5i3d

Publication Abstract from PubMed

SNi-like mechanisms, which involve front-face leaving group departure and nucleophile approach, have been observed experimentally and computationally in chemical and enzymatic substitution at alpha-glycosyl electrophiles. Since SNi-like, SN1 and SN2 substitution pathways can be energetically comparable, engineered switching could be feasible. Here, engineering of Sulfolobus solfataricus beta-glycosidase, which originally catalyzed double SN2 substitution, changed its mode to SNi-like. Destruction of the first SN2 nucleophile through E387Y mutation created a beta-stereoselective catalyst for glycoside synthesis from activated substrates, despite lacking a nucleophile. The pH profile, kinetic and mutational analyses, mechanism-based inactivators, X-ray structure and subsequent metadynamics simulations together suggest recruitment of substrates by pi-sugar interaction and reveal a quantum mechanics-molecular mechanics (QM/MM) free-energy landscape for the substitution reaction that is similar to those of natural, SNi-like glycosyltransferases.

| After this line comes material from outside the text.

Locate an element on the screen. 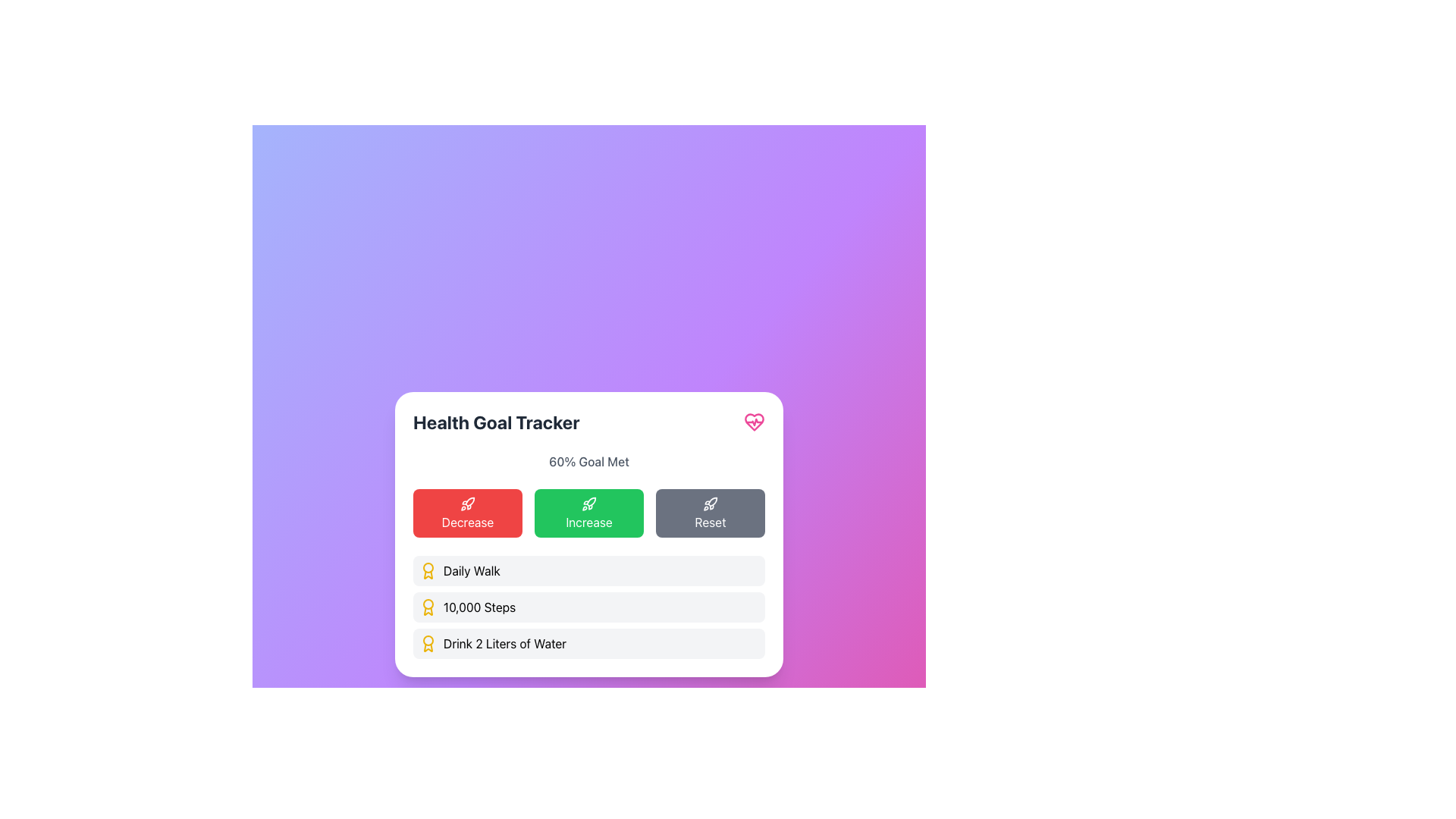 Image resolution: width=1456 pixels, height=819 pixels. the text component displaying 'Drink 2 Liters of Water' in black sans-serif font, which is positioned on a white background card, located below the elements 'Daily Walk' and '10,000 Steps' is located at coordinates (505, 643).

This observation of a front-face mechanism in a beta-glycosyltransfer enzyme highlights that SNi-like pathways may be engineered in catalysts with suitable environments and suggests that 'beta-SNi' mechanisms may be feasible for natural glycosyltransfer enzymes.

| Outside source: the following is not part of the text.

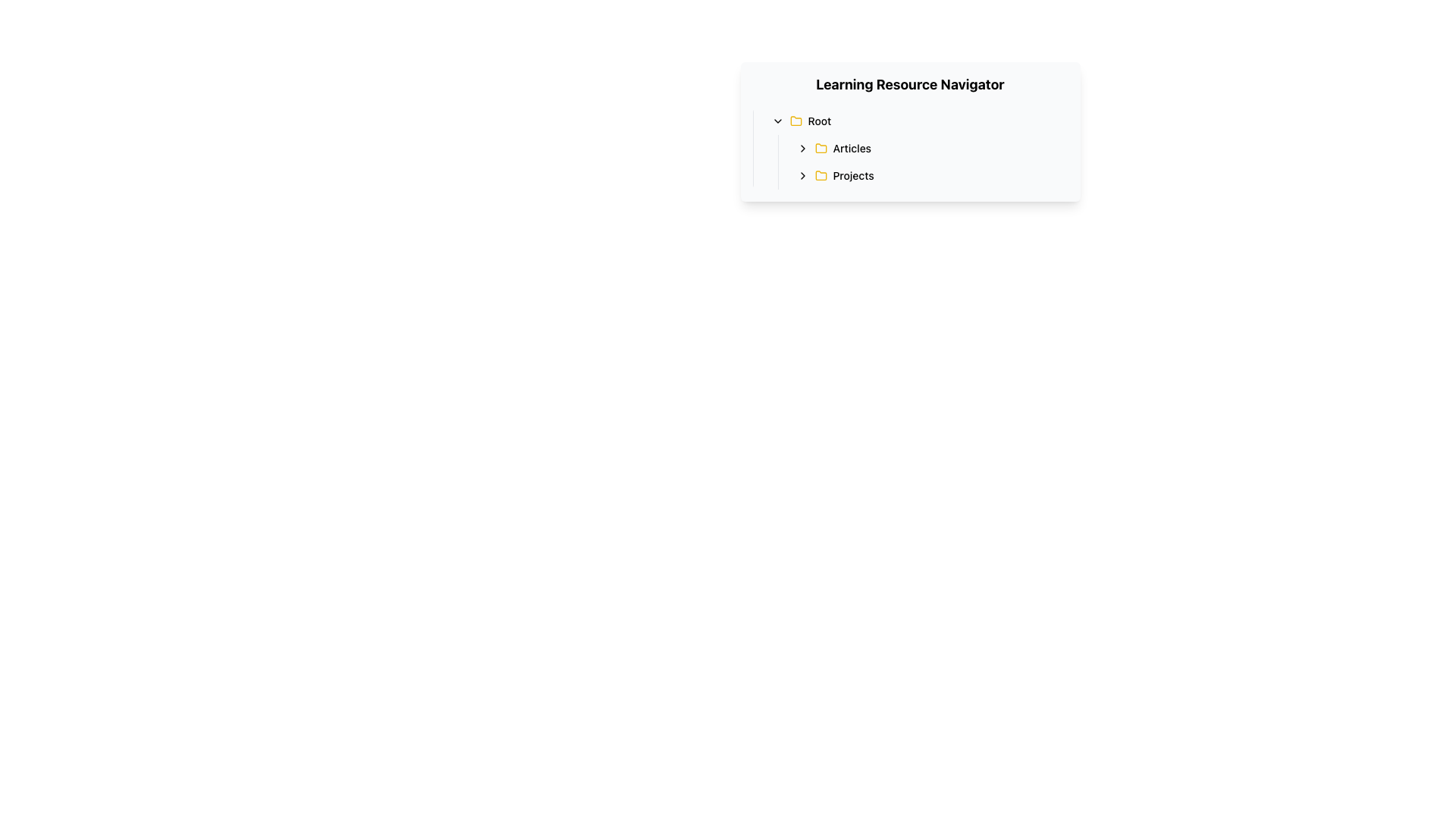  What do you see at coordinates (820, 148) in the screenshot?
I see `the modern yellow folder icon labeled 'Root' in the 'Learning Resource Navigator' panel` at bounding box center [820, 148].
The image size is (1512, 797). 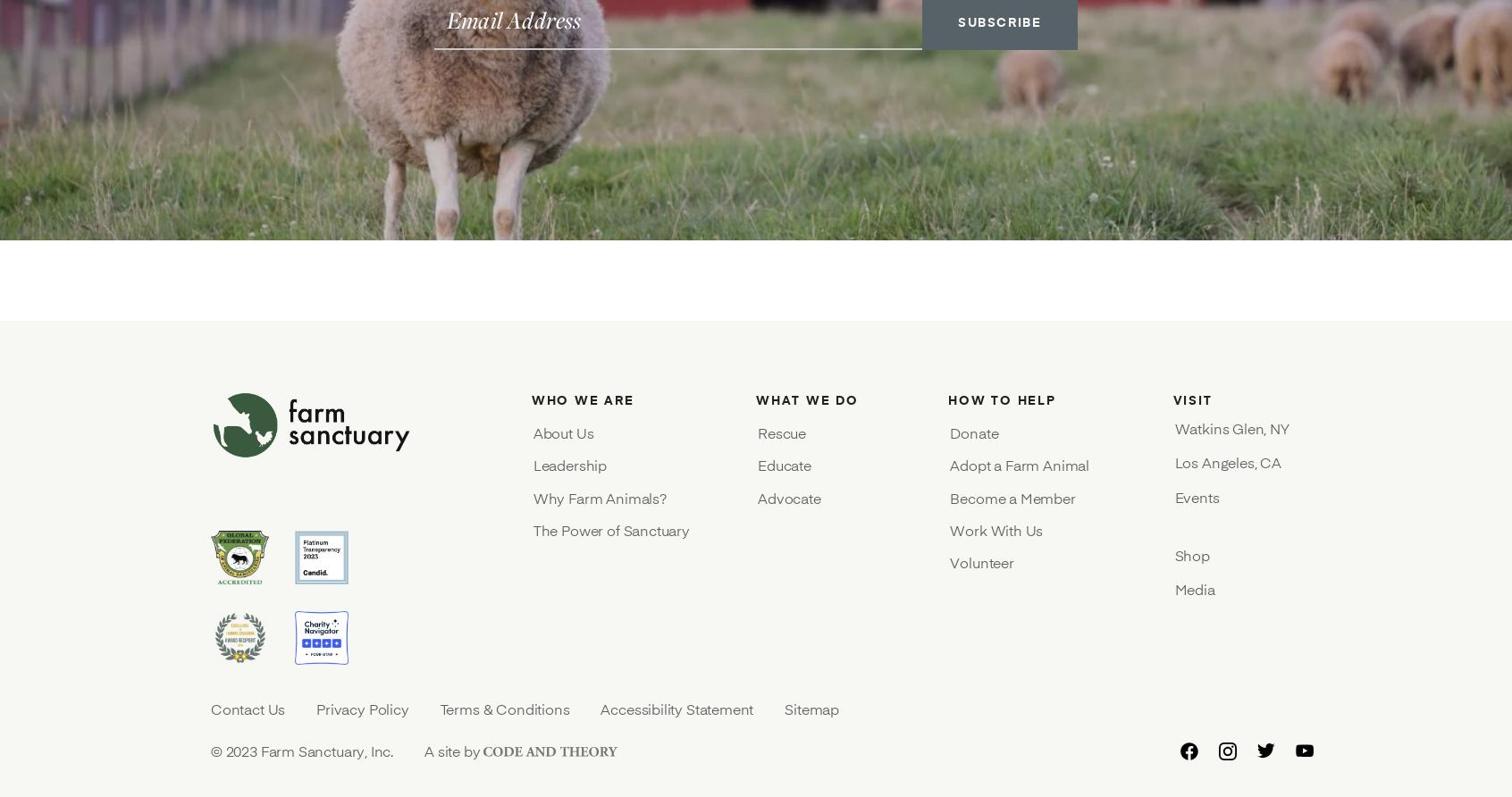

A front-face 'SNi synthase' engineered from a retaining 'double-SN2' hydrolase.,Iglesias-Fernandez J, Hancock SM, Lee SS, Khan M, Kirkpatrick J, Oldham NJ, McAuley K, Fordham-Skelton A, Rovira C, Davis BG Nat Chem Biol. 2017 Jun 12. doi: 10.1038/nchembio.2394. PMID:28604696^[1]

From MEDLINE®/PubMed®, a database of the U.S. National Library of Medicine.